When the line with "Where should I click to: Click the info" appears below, start repeating lines exactly, and keep going through the line with "You are a computer-use agent. The image"; add nothing outside that span.
[[ EXCERPTED RECORDS, beginning ]]
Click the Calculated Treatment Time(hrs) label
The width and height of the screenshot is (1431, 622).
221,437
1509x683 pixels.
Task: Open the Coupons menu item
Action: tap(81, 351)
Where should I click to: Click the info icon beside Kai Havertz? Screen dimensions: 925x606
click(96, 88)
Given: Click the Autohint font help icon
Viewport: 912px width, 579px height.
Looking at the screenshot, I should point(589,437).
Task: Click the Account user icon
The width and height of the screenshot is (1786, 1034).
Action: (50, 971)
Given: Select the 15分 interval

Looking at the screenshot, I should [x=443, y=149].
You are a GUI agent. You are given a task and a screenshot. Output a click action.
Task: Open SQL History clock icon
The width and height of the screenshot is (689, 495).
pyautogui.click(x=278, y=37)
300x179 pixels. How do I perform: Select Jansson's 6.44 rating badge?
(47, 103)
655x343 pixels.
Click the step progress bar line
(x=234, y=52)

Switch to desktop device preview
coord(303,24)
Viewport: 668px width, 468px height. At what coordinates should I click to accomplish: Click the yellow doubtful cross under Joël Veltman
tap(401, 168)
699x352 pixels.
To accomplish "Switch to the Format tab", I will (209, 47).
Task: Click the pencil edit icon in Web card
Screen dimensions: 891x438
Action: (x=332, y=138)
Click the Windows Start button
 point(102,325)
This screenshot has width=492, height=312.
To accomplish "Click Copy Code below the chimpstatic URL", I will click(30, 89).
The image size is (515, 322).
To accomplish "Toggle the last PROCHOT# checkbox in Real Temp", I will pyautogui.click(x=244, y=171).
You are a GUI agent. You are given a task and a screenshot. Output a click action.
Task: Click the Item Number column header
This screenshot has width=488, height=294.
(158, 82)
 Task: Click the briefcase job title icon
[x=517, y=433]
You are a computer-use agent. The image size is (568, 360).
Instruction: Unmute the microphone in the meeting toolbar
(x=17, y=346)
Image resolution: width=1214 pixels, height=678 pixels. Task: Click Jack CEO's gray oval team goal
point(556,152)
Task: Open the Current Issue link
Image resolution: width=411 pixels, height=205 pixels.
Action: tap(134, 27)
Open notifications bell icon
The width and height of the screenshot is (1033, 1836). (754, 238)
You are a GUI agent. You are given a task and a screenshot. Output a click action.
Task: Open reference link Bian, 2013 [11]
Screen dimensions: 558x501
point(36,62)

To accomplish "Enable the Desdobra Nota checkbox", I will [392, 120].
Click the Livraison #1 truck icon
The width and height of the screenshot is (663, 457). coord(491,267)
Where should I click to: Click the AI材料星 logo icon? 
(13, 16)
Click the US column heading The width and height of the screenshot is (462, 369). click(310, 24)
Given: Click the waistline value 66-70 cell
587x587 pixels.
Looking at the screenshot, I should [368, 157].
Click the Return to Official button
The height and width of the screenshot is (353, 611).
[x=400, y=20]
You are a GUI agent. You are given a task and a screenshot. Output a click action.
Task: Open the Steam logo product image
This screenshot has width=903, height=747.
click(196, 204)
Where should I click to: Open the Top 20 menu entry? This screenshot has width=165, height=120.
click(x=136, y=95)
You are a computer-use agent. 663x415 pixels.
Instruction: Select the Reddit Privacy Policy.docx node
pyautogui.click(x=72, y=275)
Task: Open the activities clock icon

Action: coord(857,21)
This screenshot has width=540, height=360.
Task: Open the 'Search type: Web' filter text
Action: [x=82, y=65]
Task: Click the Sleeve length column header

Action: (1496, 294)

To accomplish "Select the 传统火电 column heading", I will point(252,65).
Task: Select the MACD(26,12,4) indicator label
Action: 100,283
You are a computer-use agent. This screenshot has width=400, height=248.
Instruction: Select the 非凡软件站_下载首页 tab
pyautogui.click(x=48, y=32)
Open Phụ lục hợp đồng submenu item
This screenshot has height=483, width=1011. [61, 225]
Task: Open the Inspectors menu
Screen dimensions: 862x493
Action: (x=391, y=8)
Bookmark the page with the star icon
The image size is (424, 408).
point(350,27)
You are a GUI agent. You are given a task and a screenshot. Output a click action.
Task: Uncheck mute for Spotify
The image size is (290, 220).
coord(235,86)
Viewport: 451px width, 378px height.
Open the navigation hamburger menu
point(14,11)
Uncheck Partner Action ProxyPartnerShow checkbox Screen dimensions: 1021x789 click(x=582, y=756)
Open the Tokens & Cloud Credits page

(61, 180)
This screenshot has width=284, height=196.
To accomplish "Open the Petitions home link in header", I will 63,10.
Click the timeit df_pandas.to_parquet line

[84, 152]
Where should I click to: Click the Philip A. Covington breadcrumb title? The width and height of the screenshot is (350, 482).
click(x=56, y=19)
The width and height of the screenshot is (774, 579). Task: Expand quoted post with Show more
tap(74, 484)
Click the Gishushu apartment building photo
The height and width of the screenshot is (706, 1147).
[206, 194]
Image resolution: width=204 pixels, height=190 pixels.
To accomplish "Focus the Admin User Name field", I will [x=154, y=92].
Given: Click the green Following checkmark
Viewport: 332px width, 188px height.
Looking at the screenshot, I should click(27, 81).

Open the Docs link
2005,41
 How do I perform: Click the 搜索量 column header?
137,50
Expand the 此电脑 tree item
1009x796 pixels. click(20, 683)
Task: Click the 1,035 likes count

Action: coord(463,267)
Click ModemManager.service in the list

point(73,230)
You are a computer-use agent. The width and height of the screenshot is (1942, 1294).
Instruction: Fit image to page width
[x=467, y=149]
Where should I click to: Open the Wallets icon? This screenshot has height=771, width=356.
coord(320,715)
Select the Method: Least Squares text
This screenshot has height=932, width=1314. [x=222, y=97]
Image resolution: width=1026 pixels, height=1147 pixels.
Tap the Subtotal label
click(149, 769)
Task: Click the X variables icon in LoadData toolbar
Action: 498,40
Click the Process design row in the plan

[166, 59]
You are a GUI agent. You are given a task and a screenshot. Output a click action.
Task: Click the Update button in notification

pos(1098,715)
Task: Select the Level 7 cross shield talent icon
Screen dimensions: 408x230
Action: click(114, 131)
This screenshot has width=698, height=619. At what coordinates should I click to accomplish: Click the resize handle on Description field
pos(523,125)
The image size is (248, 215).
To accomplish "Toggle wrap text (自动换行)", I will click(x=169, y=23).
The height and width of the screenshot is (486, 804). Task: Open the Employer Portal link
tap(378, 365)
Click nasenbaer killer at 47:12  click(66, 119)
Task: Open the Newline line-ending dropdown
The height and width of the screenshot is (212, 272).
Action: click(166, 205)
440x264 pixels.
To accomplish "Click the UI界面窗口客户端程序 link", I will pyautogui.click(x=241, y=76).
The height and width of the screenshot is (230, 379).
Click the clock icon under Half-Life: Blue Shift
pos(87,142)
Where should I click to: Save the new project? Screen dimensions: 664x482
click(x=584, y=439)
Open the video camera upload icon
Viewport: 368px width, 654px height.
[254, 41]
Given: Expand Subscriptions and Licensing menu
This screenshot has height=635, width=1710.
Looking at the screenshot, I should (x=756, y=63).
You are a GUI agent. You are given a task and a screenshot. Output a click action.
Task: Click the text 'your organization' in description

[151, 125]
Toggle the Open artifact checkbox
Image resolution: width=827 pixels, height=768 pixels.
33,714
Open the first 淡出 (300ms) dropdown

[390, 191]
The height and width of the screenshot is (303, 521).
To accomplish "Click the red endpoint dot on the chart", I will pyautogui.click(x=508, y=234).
[[ EXCERPTED RECORDS, end ]]
• [OUTPUT FOR THIS EXERCISE]
Where should I click to: Click the info icon beside Kai Havertz? Screen dimensions: 925x606
click(96, 88)
Given: Click the Autohint font help icon
Viewport: 912px width, 579px height.
Looking at the screenshot, I should point(589,437).
Task: Click the Account user icon
The width and height of the screenshot is (1786, 1034).
Action: (50, 971)
Given: Select the 15分 interval

Looking at the screenshot, I should [x=443, y=149].
You are a GUI agent. You are given a task and a screenshot. Output a click action.
Task: Open SQL History clock icon
The width and height of the screenshot is (689, 495).
pyautogui.click(x=278, y=37)
300x179 pixels. How do I perform: Select Jansson's 6.44 rating badge?
(47, 103)
655x343 pixels.
Click the step progress bar line
(x=234, y=52)

Switch to desktop device preview
coord(303,24)
Viewport: 668px width, 468px height. At what coordinates should I click to accomplish: Click the yellow doubtful cross under Joël Veltman
tap(401, 168)
699x352 pixels.
To accomplish "Switch to the Format tab", I will (209, 47).
Task: Click the pencil edit icon in Web card
Screen dimensions: 891x438
Action: (x=332, y=138)
Click the Windows Start button
 point(102,325)
This screenshot has width=492, height=312.
To accomplish "Click Copy Code below the chimpstatic URL", I will click(30, 89).
The image size is (515, 322).
To accomplish "Toggle the last PROCHOT# checkbox in Real Temp", I will pyautogui.click(x=244, y=171).
You are a GUI agent. You are given a task and a screenshot. Output a click action.
Task: Click the Item Number column header
This screenshot has width=488, height=294.
(158, 82)
 Task: Click the briefcase job title icon
[x=517, y=433]
You are a computer-use agent. The image size is (568, 360).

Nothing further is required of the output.